Anyhow - pressure of work and having taken a couple of days to go and visit my Dad in hospital has meant I've been a bit low on blog posts recently. Last night I re-paved my PVR - running the mighty MediaPortal and I have to say I am very impressed with the current build. I took the chance to repave Windows as well. Here are a few thoughts;

  • Follow the recommendations on the requirements page to the letter - the MS HotFixes really do help! KB entry 896626 was en eye-opener! Apparently the DirectShow filter that extracts an MPEG2 transport stream from the 38meg Mux (as captured by the DVB-T card) has an issue if the PSI header is greater than 255 bytes. In the case of BBC2 and Channel Five (from the Crystal Palace transmitter) they are - something to do with the payload size of the interactive application. I'd got to the point were I'd lost count of the number of times I'd have to give up watching University Challenge because to a corrupt, stuttering file. I should have checked the updates pages more often!
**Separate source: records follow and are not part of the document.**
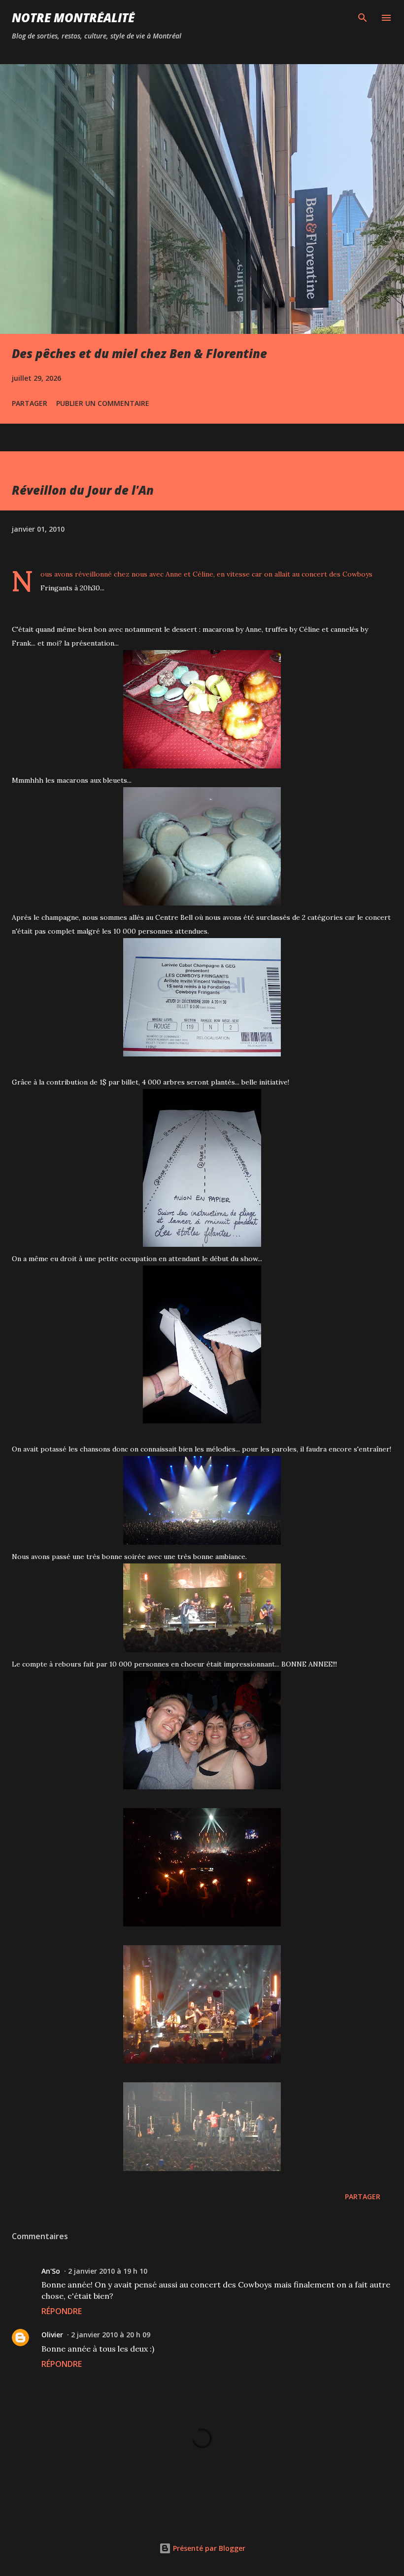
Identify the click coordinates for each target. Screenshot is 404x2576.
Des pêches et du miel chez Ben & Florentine (139, 353)
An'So (50, 2271)
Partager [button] (29, 403)
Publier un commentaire (102, 403)
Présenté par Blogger (208, 2548)
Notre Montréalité (73, 17)
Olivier (52, 2334)
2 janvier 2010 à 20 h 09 (110, 2334)
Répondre (61, 2311)
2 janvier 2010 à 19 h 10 (107, 2271)
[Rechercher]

  • Try and keep your media drive on a separate IDE/SATA bus to your system drive and DVD drive. You want the maximum uninterrupted data rate to that drive.

  • If (like me) you use a mouse-type remote then you need to find the right skin that supports both the extended OSD (on screen display) AND the top-bar. The best one I found was BlackTwo

  • nVidia 5600 graphics card - most of the reason for upgrading was that the old Riva128 card I had was DirectX 7 only and the recent builds require a DX9 card. However - although the 5600 has excellent video-rate output (720x576 at 50 interlaced fields) the analogue video signal (both SVideo & RGB) is noisy. Strangely it is fine when in NTSC mode. Since my TV is dual-standard it makes little difference, but worth knowing about.
So, if you want a PVR then save yourself some cash and home-brew one with an old machine and base it around MediaPortal. It is faster, more stable, more fully-featured than Windows MediaCenter edition and because it's open source it's free. I've been using my rig to watch the test HD transmissions from Crystal Palace and am very impressed. You could also look at MythTV.